▶ [Stored data entries]:

══════════════════════════════

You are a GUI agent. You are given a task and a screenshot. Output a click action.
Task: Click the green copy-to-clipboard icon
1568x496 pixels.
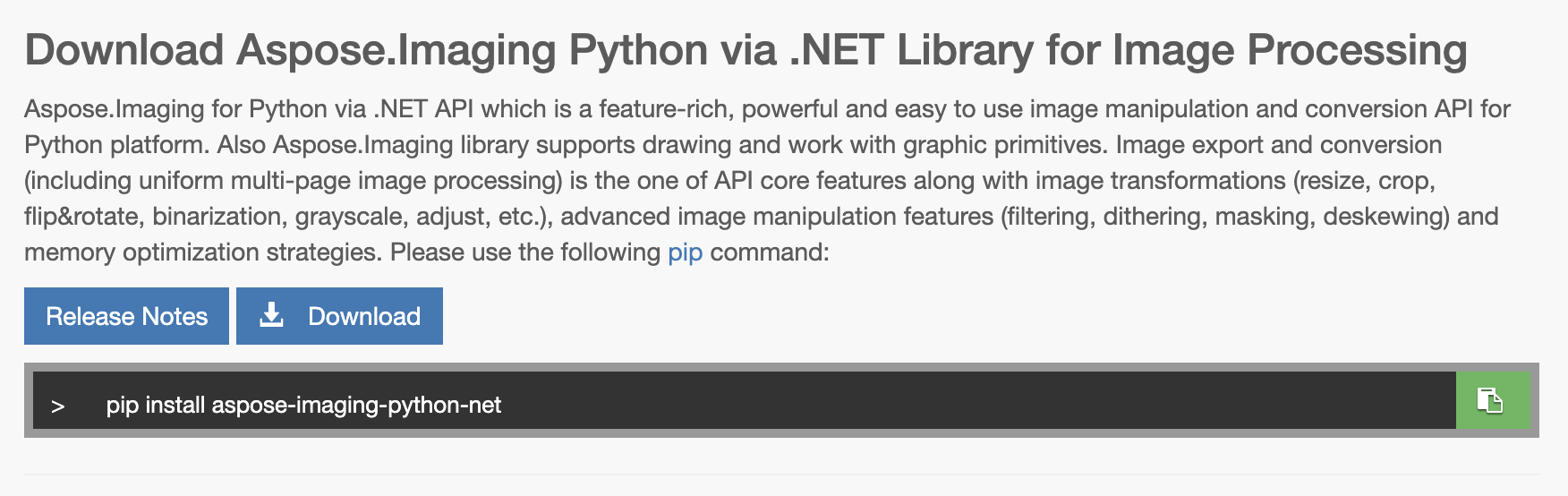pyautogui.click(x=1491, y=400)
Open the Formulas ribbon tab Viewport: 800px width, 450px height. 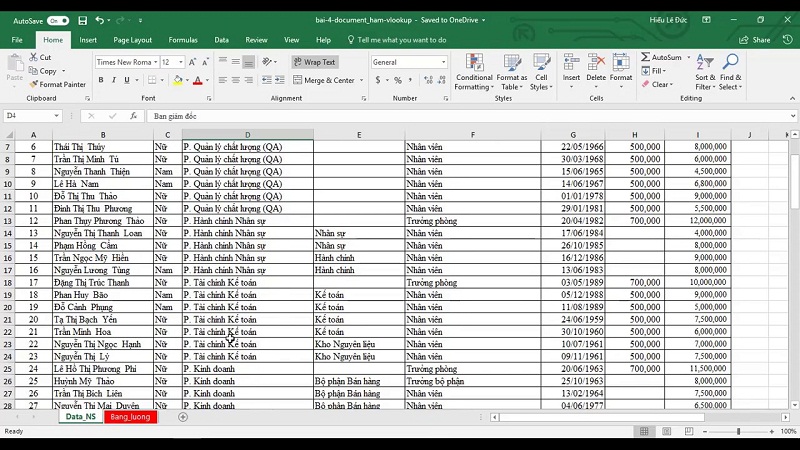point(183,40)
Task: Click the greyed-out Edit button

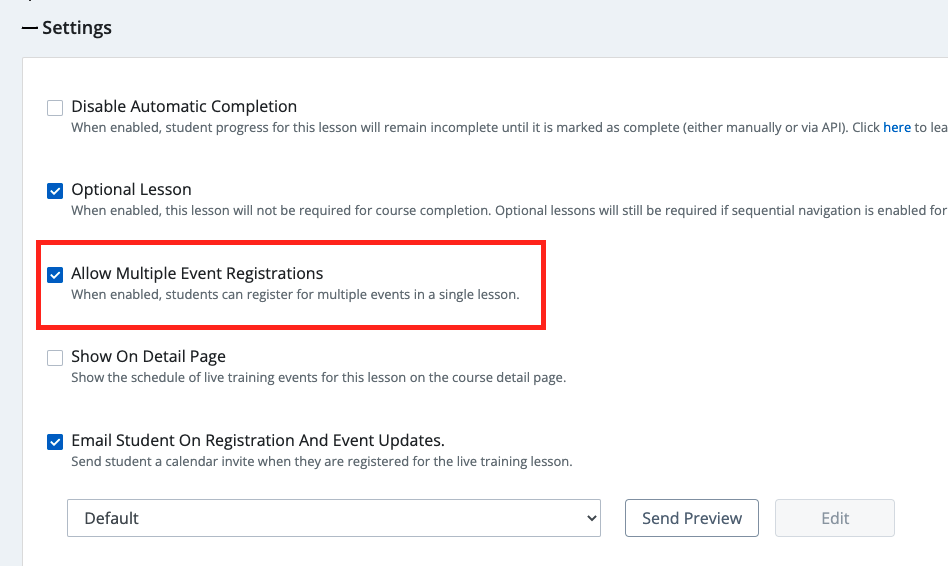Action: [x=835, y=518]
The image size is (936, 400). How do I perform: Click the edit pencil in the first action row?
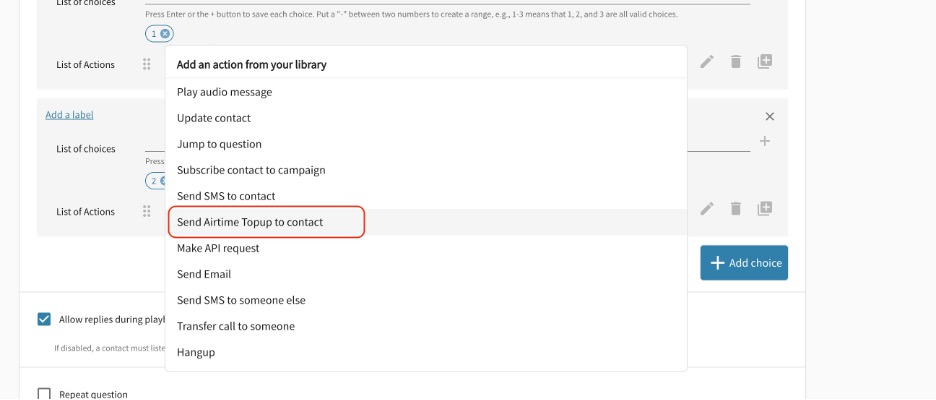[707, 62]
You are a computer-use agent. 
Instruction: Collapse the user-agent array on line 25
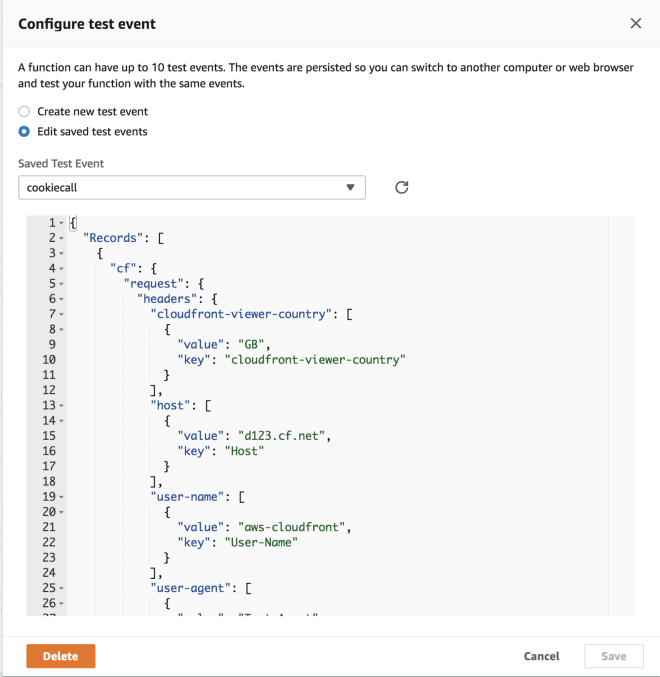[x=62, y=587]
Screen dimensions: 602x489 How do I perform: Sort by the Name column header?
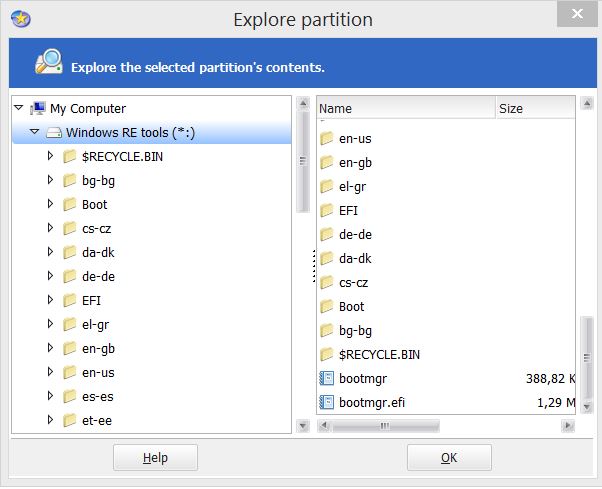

══════════════════════════════

▶ [What to work on]:
What is needed is an exact copy of only the lines from the line containing "Task: Click the greyed-out Edit button" through the last line of the entries, inclusive, without the pictures.

▶ [Expected output]:
Task: Click the greyed-out Edit button

Action: [x=835, y=518]
The image size is (936, 400). How do I perform: Click the edit pencil in the first action row?
[707, 62]
You are a computer-use agent. 
Instruction: Collapse the user-agent array on line 25
[x=62, y=587]
Screen dimensions: 602x489 How do I perform: Sort by the Name column header?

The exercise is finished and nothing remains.